Paychex Stock Gets Price Target Hikes From Morgan Stanley, Citi Post Q3 Earnings — Retail’s Enthusiastic

Published : Mar 27, 2025, 06:00 PM ISTUpdated : Mar 28, 2025, 07:01 PM IST
Paychex Stock Gets Price Target Hikes From Morgan Stanley, Citi Post Q3 Earnings — Retail’s Enthusiastic

Synopsis

According to TheFly, Morgan Stanley raised its price target on Paychex to $142 from $137 and kept an ‘Equal Weight’ rating on the shares.

Shares of Paychex, Inc. (PAYX) traded marginally in the green in Thursday’s pre-market session after Wall Street analysts announced a slew of price target hikes after its quarterly earnings report.

According to TheFly, Morgan Stanley raised its price target on Paychex to $142 from $137 and kept an ‘Equal Weight’ rating on the shares.

The brokerage noted that Paychex shares rallied the back of an in-line fiscal third-quarter (Q3) report and re-affirmed fourth-quarter (Q4) guidance as investors may have expected greater adverse bottom-line impact from slower Professional Employer Organizations (PEO) and Insurance Solutions growth.

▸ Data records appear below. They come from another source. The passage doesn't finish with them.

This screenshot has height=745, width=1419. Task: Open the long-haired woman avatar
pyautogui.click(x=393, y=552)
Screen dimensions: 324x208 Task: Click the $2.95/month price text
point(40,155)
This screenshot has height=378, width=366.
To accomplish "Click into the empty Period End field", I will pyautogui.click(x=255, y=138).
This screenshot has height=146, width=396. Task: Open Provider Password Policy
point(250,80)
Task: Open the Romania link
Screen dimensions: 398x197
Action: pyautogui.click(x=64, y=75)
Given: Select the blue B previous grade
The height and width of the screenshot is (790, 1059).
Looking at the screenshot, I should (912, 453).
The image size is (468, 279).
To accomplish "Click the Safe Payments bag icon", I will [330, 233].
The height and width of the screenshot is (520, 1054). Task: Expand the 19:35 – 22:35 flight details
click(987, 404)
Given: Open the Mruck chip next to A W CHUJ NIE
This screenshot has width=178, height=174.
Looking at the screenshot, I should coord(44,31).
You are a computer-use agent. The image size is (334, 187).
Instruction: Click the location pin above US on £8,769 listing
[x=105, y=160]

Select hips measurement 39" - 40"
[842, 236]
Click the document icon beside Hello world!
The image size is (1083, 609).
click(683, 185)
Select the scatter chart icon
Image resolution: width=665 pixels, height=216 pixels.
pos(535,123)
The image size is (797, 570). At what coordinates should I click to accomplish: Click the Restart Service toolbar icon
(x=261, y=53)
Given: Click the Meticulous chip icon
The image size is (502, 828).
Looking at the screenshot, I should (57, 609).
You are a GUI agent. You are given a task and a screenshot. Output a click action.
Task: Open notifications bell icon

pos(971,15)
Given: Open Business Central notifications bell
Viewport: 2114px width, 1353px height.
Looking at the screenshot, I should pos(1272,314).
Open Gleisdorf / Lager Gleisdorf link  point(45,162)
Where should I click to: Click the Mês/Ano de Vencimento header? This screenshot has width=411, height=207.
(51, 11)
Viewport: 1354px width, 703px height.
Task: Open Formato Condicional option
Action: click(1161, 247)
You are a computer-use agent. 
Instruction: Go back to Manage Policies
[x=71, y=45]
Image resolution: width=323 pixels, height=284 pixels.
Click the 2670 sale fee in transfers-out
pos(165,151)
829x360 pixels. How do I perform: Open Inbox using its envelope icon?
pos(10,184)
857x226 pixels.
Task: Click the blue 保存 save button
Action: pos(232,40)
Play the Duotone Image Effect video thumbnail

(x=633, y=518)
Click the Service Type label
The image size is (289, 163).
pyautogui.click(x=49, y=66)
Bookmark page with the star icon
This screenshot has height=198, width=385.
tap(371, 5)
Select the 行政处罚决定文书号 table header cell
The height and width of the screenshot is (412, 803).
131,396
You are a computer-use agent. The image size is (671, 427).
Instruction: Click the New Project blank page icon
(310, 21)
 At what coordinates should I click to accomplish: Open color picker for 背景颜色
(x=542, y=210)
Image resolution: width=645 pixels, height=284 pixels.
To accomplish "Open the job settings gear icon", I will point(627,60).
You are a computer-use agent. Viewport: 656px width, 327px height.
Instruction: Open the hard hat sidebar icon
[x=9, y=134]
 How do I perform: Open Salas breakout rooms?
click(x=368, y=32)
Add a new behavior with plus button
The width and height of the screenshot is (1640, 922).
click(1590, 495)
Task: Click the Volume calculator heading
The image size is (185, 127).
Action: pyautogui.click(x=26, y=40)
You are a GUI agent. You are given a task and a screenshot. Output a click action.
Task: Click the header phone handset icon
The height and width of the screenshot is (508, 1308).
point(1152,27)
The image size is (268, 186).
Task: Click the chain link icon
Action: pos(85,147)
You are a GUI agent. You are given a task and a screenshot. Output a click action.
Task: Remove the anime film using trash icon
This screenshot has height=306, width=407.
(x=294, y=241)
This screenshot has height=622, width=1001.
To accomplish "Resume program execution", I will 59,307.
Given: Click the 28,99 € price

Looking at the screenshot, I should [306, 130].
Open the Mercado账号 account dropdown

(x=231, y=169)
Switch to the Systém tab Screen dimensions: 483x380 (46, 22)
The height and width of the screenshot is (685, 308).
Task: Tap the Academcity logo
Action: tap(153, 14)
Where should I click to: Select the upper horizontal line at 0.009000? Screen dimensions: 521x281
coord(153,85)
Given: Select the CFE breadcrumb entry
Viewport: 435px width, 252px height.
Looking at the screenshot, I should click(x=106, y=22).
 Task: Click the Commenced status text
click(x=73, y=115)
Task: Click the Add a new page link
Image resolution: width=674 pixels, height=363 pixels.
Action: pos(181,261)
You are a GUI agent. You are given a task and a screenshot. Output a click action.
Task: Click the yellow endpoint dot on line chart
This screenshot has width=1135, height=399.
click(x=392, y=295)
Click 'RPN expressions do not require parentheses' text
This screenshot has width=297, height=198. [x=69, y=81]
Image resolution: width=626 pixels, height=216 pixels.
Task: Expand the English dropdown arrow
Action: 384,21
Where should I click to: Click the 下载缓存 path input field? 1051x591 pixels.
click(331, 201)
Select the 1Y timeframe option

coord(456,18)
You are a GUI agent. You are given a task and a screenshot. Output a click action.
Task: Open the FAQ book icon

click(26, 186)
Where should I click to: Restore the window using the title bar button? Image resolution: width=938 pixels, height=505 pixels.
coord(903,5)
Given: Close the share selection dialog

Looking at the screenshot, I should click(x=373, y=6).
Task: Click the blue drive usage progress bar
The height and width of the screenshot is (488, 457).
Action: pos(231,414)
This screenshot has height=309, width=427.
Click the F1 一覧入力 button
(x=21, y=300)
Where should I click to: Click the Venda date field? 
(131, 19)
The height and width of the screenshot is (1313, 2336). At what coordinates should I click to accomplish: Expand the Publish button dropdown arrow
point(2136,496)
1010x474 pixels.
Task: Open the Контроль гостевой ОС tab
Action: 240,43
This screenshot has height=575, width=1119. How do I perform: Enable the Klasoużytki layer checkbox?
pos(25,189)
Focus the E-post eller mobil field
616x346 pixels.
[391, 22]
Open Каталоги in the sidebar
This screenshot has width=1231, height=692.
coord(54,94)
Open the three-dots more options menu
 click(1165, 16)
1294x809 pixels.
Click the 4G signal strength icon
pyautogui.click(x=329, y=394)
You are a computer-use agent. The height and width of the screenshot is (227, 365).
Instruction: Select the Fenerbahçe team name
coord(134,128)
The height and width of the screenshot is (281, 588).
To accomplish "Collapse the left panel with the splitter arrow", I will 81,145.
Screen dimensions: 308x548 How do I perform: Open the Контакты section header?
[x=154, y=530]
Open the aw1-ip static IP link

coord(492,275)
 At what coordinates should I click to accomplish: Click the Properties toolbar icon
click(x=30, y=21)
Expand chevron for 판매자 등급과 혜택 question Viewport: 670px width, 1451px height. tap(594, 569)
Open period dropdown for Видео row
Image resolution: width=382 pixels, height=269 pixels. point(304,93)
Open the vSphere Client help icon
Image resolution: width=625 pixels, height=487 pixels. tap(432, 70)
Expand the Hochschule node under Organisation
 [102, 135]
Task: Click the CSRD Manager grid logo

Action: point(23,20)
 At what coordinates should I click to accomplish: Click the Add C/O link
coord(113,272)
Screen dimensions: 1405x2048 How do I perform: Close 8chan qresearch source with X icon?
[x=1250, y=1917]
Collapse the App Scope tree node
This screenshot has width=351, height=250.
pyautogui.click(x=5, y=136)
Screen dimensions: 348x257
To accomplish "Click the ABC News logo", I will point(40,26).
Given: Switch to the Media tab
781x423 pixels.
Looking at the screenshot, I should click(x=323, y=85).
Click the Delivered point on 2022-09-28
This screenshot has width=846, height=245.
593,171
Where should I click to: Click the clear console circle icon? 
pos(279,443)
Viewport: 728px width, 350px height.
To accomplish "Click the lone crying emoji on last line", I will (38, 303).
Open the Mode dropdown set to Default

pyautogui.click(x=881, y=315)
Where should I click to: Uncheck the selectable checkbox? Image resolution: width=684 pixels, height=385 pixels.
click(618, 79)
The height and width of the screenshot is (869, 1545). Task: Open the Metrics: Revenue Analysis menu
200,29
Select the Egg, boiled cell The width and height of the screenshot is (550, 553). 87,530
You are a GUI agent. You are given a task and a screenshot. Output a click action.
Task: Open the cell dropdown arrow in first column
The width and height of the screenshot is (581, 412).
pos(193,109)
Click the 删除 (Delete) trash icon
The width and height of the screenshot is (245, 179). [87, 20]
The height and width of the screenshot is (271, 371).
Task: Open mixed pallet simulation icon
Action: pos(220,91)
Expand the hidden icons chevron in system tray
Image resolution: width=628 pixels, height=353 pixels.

Morgan Stanley highlighted that its projections remain "largely unchanged," still excluding Paycor (PYCR), whose acquisition is expected to realize greater synergies than initially stated.

Paychex’s revenue rose 5% year over year (YoY) to $1.509 billion, mostly aligning with the Street’s expectation of $1.508 billion. Adjusted earnings per share (EPS) came in at $1.49 compared to an analyst estimate of $1.48.

Segment-wise, Management Solutions revenue rose 5% to $1.1 billion, primarily impacted by continued growth in the number of clients and better price realization.

Revenue from PEO and Insurance Solutions increased 6% to $365.4 million, driven by an increase in the number of average PEO worksite employees and a rise in PEO insurance revenues.

Following the earnings, Citi also raised its price target on the stock to $158 from $145 and kept a ‘Neutral’ rating on the shares.

The brokerage observed that the company’s client retention remains robust, and bookings growth commentary was positive.

Stifel also raised its target to $156 from $141 and kept a ‘Hold’ rating on the shares.

According to the brokerage, Paychex is a stable mid-to-high-single-digit EPS compounder in most markets, particularly after the Paycor deal. Stifel, however, noted that it is "fully priced" at a 73% premium to the equal-weight S&P 500.

Meanwhile, on Stocktwits, retail sentiment flipped into bullish territory (60/100) from bearish a day ago, accompanied by significant retail chatter that touched a year-high mark.

Paychex shares have gained over 8% in 2025 and over 23% in the past 12 months.